- ОТРЫВОК БЕСЕДЫ
== == ==
Прот. Димитрий Смирнов: …она фонд организовала…

Священник Георгий Ореханов: Она организовала Толстовский фонд, ферму. Ферма эта спасла от голодной гибели огромное количество людей, причём всех национальностей, вер. Потом она на ферме в 1957 году построила храм Преподобного Сергия Радонежского. А когда она скончалась в 1979 году, её отпевал предстоятель Русской Православной Церкви Заграницей митрополит Филарет. Он, кстати, замечательное слово сказал на её отпевании, очень хорошее, глубокое. Он сказал, что Церковь скорбит вместе с близкими Толстого о судьбе Льва Николаевича.

Прот. Димитрий Смирнов: Разумеется. А как можно не скорбеть? Церковь с людьми-то не борется, а только со злостными всякими идеями.

Священник Георгий Ореханов: Вот когда начинается такая мышиная возня вокруг имени Толстого, очень неприятная…

Прот. Димитрий Смирнов: Клан или орден этих людей, которые почему-то именуют себя интеллигентными… Обыкновенная историческая ткань показывает, что они все, от начала до конца, лжецы.

Священник Георгий Ореханов: Здесь очень много, конечно… Ну, то, что неправда, это понятно… Но самое главное – люди вроде бы борются за его имя, а любви-то к Толстому в них не видно.
== == ==
- ЛИСТИНГ
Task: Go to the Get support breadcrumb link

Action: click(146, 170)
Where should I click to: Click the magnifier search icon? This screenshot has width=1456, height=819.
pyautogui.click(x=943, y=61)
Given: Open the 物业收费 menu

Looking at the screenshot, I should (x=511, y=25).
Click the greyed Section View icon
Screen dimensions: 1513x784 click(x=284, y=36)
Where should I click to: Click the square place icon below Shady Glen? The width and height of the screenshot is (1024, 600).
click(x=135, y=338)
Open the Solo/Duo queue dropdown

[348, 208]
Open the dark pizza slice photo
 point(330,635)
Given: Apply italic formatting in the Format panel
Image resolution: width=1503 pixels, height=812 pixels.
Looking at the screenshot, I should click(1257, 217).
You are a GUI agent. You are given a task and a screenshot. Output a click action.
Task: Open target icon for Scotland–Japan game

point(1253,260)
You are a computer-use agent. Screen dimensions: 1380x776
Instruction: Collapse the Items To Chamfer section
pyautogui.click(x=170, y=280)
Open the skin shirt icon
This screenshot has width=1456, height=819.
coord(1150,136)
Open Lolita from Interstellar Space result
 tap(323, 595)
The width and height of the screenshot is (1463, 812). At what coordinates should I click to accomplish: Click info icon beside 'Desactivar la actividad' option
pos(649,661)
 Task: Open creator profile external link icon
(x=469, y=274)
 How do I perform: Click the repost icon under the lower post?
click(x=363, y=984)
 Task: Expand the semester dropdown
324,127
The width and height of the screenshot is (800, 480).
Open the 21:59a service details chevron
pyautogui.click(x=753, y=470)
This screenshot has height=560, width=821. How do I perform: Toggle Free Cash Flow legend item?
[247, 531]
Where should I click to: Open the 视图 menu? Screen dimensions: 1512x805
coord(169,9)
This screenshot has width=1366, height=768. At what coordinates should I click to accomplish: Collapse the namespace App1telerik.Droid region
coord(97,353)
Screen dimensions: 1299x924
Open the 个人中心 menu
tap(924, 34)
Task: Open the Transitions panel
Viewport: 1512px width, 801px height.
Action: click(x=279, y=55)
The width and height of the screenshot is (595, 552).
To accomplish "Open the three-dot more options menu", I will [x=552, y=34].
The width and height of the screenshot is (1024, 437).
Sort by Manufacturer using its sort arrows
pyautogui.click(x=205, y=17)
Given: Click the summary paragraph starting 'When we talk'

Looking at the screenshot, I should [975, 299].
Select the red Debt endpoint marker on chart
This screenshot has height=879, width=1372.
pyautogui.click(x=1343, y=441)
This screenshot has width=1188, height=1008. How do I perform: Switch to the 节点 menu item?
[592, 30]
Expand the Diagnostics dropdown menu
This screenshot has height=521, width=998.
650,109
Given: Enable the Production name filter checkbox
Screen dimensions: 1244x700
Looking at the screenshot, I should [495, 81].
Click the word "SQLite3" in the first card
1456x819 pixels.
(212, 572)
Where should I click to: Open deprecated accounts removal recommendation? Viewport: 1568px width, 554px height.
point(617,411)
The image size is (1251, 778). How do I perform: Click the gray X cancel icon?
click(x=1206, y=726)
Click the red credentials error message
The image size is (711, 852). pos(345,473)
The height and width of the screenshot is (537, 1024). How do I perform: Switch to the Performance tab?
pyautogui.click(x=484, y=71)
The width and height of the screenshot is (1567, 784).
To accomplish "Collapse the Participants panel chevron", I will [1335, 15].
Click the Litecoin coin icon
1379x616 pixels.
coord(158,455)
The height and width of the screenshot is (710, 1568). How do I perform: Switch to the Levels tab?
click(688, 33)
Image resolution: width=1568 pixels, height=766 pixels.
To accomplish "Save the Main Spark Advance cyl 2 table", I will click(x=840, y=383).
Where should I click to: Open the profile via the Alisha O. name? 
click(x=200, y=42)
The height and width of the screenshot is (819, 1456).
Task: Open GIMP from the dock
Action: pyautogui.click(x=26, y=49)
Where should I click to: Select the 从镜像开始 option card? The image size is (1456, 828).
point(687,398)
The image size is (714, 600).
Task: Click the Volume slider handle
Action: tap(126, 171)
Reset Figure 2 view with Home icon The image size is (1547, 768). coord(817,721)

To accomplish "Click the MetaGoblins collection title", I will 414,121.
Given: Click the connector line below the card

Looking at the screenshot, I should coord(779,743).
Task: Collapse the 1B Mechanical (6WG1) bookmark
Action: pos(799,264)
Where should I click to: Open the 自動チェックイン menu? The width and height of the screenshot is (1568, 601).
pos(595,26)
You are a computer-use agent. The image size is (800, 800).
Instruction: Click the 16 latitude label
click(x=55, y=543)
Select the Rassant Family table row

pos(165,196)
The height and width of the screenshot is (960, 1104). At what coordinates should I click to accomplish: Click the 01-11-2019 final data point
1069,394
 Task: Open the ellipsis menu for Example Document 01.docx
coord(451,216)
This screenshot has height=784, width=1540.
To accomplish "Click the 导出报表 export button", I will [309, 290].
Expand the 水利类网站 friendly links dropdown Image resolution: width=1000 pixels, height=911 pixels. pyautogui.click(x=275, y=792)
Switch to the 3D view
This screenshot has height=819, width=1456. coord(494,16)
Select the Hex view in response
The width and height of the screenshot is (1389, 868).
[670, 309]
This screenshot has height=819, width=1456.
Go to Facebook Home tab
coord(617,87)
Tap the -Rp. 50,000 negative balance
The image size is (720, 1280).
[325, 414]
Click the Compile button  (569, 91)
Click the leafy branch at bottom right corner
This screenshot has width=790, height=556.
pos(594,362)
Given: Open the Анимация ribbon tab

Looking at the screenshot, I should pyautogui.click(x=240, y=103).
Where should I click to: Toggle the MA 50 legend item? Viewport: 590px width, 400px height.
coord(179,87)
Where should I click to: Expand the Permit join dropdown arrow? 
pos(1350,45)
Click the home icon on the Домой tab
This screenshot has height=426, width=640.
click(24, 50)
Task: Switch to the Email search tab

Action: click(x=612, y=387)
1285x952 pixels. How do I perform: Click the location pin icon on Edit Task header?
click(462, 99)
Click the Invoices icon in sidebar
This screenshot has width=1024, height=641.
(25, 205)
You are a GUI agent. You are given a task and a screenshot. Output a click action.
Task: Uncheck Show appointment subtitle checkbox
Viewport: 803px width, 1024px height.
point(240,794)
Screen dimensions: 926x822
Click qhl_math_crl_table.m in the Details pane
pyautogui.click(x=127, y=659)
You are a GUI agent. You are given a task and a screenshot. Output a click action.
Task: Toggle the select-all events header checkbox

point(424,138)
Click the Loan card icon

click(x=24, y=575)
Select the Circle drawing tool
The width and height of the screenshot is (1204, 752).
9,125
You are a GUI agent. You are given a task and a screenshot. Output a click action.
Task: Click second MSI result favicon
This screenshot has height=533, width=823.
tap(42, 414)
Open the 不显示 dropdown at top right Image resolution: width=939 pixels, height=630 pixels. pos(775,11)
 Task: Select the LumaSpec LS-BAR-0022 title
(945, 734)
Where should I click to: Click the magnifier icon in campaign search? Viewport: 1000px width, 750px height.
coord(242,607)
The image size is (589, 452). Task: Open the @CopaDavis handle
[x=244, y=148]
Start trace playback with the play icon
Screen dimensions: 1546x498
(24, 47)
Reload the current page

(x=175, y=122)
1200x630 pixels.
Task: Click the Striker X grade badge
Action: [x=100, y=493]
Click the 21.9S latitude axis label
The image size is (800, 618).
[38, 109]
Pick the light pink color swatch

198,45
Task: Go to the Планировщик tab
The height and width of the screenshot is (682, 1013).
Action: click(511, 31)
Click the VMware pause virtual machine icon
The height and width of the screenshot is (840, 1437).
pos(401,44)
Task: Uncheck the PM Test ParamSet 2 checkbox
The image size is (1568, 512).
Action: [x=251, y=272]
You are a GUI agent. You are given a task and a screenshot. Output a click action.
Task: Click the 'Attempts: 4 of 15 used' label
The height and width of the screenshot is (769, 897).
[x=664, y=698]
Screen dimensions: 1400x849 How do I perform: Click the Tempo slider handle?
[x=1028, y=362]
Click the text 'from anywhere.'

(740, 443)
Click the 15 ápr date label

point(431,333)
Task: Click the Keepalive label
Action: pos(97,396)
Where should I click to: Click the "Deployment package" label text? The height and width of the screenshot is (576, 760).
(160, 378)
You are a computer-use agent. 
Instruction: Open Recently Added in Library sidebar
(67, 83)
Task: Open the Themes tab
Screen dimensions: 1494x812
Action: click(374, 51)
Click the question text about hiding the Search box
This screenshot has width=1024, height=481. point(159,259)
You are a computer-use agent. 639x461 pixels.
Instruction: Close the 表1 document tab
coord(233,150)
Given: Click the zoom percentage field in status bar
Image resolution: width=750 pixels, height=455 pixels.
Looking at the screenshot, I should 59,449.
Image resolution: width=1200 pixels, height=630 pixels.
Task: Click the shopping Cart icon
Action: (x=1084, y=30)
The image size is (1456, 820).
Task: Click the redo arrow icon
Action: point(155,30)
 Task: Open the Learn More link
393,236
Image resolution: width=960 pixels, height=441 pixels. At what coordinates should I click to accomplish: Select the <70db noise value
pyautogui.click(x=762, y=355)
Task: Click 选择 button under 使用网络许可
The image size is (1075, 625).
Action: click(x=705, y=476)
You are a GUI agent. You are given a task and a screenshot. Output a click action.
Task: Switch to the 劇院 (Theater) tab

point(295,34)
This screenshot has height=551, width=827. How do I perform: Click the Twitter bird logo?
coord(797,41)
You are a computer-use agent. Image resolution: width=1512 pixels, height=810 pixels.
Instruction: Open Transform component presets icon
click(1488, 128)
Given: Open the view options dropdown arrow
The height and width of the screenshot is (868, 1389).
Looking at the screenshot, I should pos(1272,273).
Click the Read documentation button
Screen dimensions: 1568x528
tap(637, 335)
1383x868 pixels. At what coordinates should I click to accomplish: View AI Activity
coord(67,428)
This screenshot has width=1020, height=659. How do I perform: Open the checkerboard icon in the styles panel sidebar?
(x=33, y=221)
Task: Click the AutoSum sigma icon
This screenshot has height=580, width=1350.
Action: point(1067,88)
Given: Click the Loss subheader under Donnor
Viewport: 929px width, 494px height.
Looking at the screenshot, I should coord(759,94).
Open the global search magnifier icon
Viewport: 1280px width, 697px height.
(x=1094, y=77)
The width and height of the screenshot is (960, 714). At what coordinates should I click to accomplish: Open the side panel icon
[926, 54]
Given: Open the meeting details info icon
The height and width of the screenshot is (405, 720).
== == ==
- ЗАДАНИЯ
a: Перечислите по отрывку беседы всё, что, по словам Георгия Ореханова, организовала или построила основательница Толстовского фонда.
b: Ответьте по отрывку беседы:
(i) В каком году на ферме был построен храм?
(ii) Кто отпевал основательницу Толстовского фонда?
(iii) С чем, по словам Димитрия Смирнова, борется Церковь?
c: Продолжите отрывок беседы о Толстом с того места, где он заканчивается.

- ОТВЕТЫ
a:
Толстовский фонд
ферма
храм Преподобного Сергия Радонежского

b:
(i) В 1957 году.
(ii) Предстоятель Русской Православной Церкви Заграницей митрополит Филарет.
(iii) Со злостными идеями.

c:
Прот. Димитрий Смирнов: Так они читать не умеют, даже в объёме девятого класса. Поэтому это всё какие-то жупелы.

Священник Георгий Ореханов: А реально, с моей точки зрения…

Прот. Димитрий Смирнов: Существуют некоторые такие факты, которые всё время… Младенец попал под машину – значит, Бога нет; Толстого отлучили от Церкви; а Земля-то вертится – а Церковь учит, что Земля на трёх китах… Ну бред сивой кобылы. И это повторяет интеллигенция, что интересно. Какая же интеллигенция, если какую-то ахинею проповедует?!

Священник Георгий Ореханов: Вы начали с акта отлучения…

Прот. Димитрий Смирнов: Мы к этому вернёмся обязательно.

Священник Георгий Ореханов: Давайте ещё раз этот текст прочитаем…

Прот. Димитрий Смирнов: Это обязательно нужно. Он у тебя приведён же?

Священник Георгий Ореханов: Да, в приложении. Что в этом тексте есть? С моей точки зрения… со мной, конечно, будут люди спорить, не соглашаться, но в этом тексте гораздо больше любви к Толстому, любви настоящей, чем у тех, кто считает себя его адептами и защитниками. А кроме этого текста есть и другие, у меня ещё один текст в приложении приведён – это письмо митрополита Антония (Вадковского), который был в то время первенствующим членом Святейшего Синода, Софье Андреевне Толстой, где он говорит: «Вся Россия скорбит о Вашем муже, мы о нём скорбим. Не верьте тем, кто говорит, что мы добиваемся его покаяния с политическими целями». В то время говорили такое: почему так Церковь переживает из-за Толстого? Потому, что если он покается, это будет, как сейчас молодёжь говорит, такая очень хорошая фишка, бонус хороший: вот Церковь своего добилась, переломила старичка, вот и прекрасно. А он пишет, что не это нужно, а нужно, чтобы Толстой душу свою спасал – единственно, об этом Церковь молится.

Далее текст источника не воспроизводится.